To wit: don’t tell me the PPACA is a bad law: tell me why the PPACA is a bad law. Give me facts: raw data, not opinions.

I’m a grad student. I do grad research. Here’s the rule: unsupported opinions—even politicians’ opinions—mean nothing. If you’re not going to plop down hard, irrefutable data in front of my face, then don’t waste my time. I don’t want to be entertained. I want to be informed.

Is the PPACA bad law? Heck yeah, but will anybody listen to us say so if we don’t tell them why? Will we get anywhere by quoting politicians’ dramatic condemnations or coming up with our own? No. But if we dig up and publish the sordid facts about this law—and the sordid facts are available—we can hit, and we can hit hard, and few will be able to argue.

My dairy post from a few weeks ago gets the ball rolling. Compelling data suggest that the private health insurance industry infiltrated the Democratic Party, wrote the PPACA, hired Obama (the “Pied Piper”) to sell it to the masses, and bribed the entire Democratic Party to vote for it.

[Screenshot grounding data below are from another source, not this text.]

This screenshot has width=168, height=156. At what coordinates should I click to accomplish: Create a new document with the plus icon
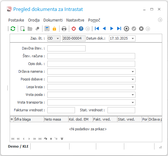(x=23, y=29)
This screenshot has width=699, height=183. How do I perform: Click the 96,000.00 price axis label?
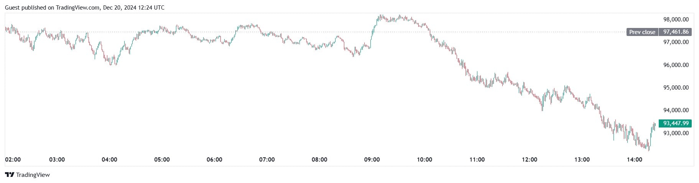[676, 65]
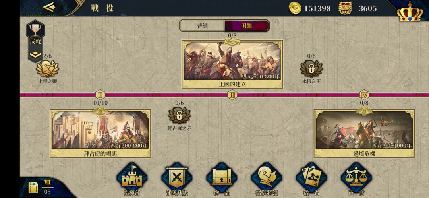
Task: Open the save floppy disk icon
Action: tap(33, 188)
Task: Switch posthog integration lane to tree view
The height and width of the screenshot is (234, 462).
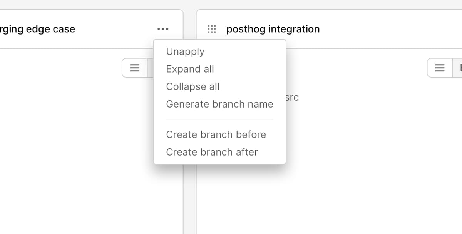Action: (x=458, y=68)
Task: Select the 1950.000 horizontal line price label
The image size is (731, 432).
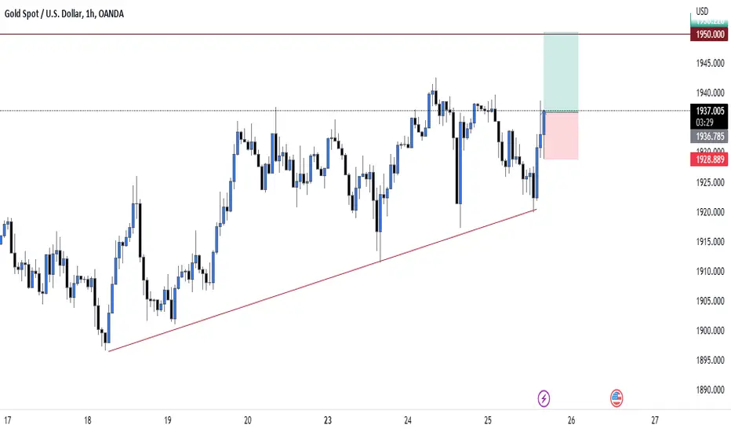Action: point(709,34)
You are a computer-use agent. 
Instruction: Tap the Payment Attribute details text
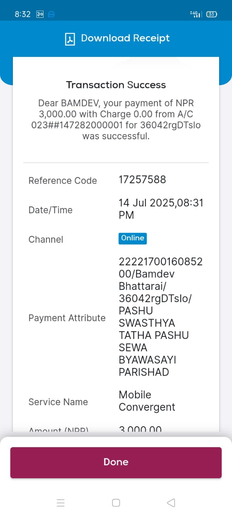tap(161, 317)
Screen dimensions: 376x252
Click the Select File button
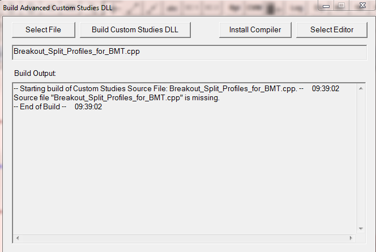point(44,29)
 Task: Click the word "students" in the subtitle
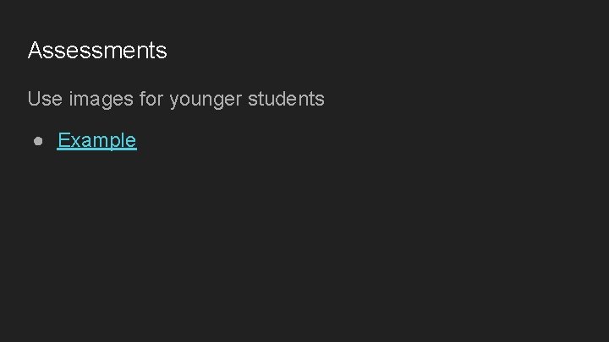[286, 99]
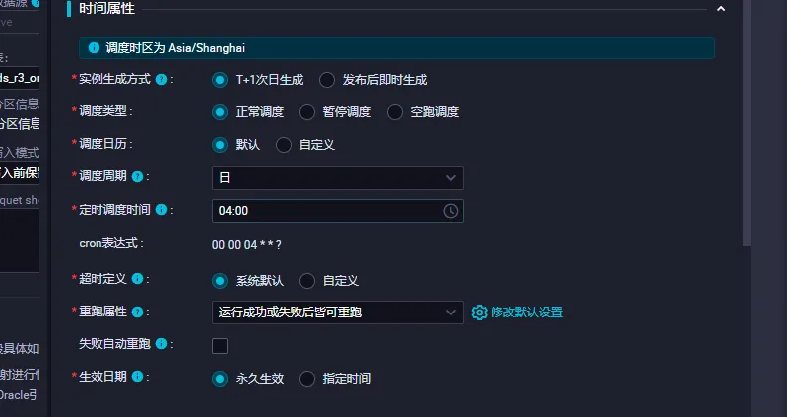787x417 pixels.
Task: Click info icon beside 失败自动重跑
Action: (161, 344)
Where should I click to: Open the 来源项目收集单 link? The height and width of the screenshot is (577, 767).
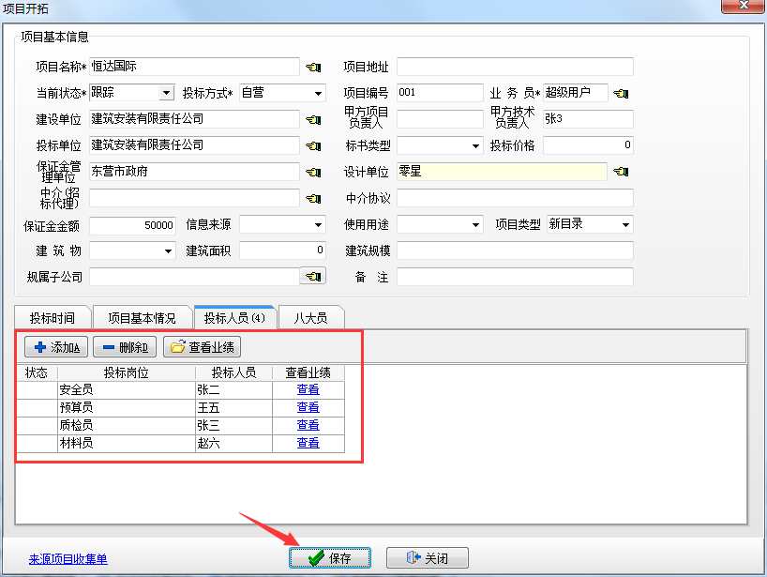(x=68, y=559)
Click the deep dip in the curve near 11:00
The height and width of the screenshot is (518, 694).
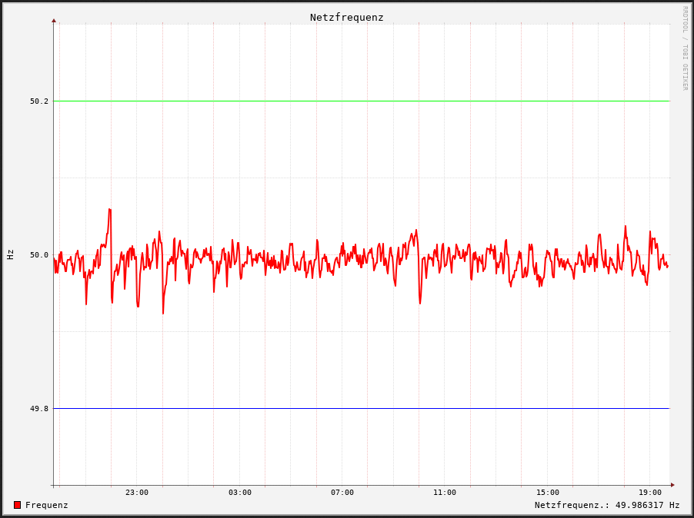coord(420,303)
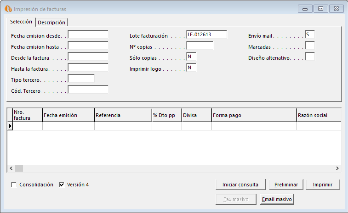The width and height of the screenshot is (348, 213).
Task: Click the scroll left arrow of grid
Action: pos(11,168)
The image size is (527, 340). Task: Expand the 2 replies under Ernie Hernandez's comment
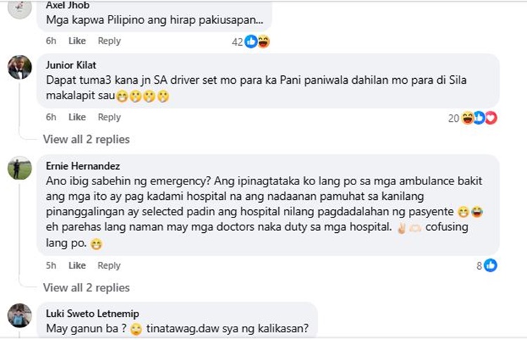tap(86, 287)
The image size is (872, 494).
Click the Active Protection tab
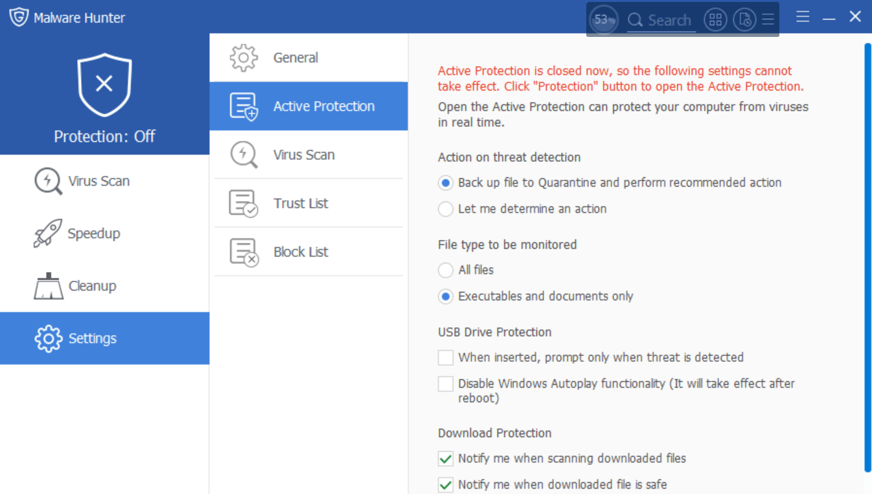[323, 106]
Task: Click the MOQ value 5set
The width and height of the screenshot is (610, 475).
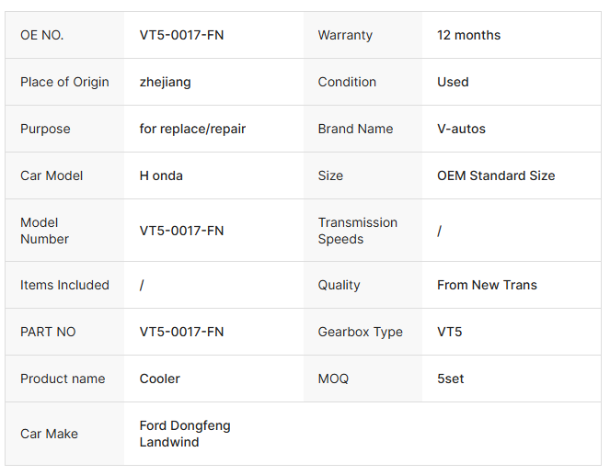Action: (451, 379)
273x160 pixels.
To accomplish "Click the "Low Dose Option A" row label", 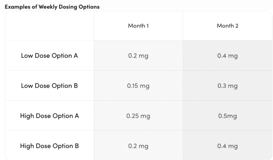I will tap(49, 56).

It appears, in other words, that “big business”—in this case, the health-insurance industry—got a better deal from the Democratic Party. That debunks the attendant “republicans = big-business” myth and, over the years, democrats have got a lot of mileage from that myth, too. Debunking it—and it’s certainly “debunkable”—hurts democrats; you’d better believe it does. Read democrats’ blog posts. A fundamental staple of the democratic left’s core orthodoxy is that republicans, and not democrats, are controlled by big business. That’s not true, and the history of the PPACA proves it strongly enough that even democrats will have to believe it. (Then they’ll all join the Tea Party, right? One can dream.)

Advertisement

But that’s just the beginning. The research I did indicated that “political intelligence” firms were marketing information about the PPACA to investment firms before the law even hit legislative tables. In other words, it was the legislative process as “insider trading information.” (Nancy Pelosi demonstrably loves that stuff, and she was one of the PPACA’s strongest supporters.) Consequently, private health-insurance company stocks soared: again, before the PPACA even made it congress.

I don’t know if that’s true: haven’t dug into it yet. But if it is, that means that thousands of people invested millions of dollars—and maybe millions of people invested billions of dollars—in the PPACA before it even came into play.

In other words, the financial imperative for this law’s passage was already in place before Obama even took office. The democrats’ corporate/governmental health-insurance industrial complex was going to get this law passed and implemented no matter what because so much money was at stake.

Had Pelosi, Reid, Obama and other federal “public servants” purchased health-insurance industry stock in 2007-2008? I don’t know, but that’s a good question, huh? If they did—if they did—wham-0: smoking gun.

That’s the dirt. That, and not hot-air opinions, will sink the PPACA: will hasten the entire country’s rejection of it. Even the leftist media, when confronted with hard data, will join in condemning the PPACA and those who wrought it . . . or come away looking pretty un-credible.

Advertisement

(Of course, one can never tell about the leftist media. They might ban writers who criticize the PPACA the way the LA Times banned letter writers who deny “anthropogenic climate change.”)

Next stop: private health-care industry stock prices around 2007-2009. Did they spike? If they did, who bought the stock and, most importantly, why?

Let us dig like the wind, brothers and sisters. Let us ensure that if the term “Obamacare” ever makes it into MS Word’s spellcheck, it is due to the term’s infamy.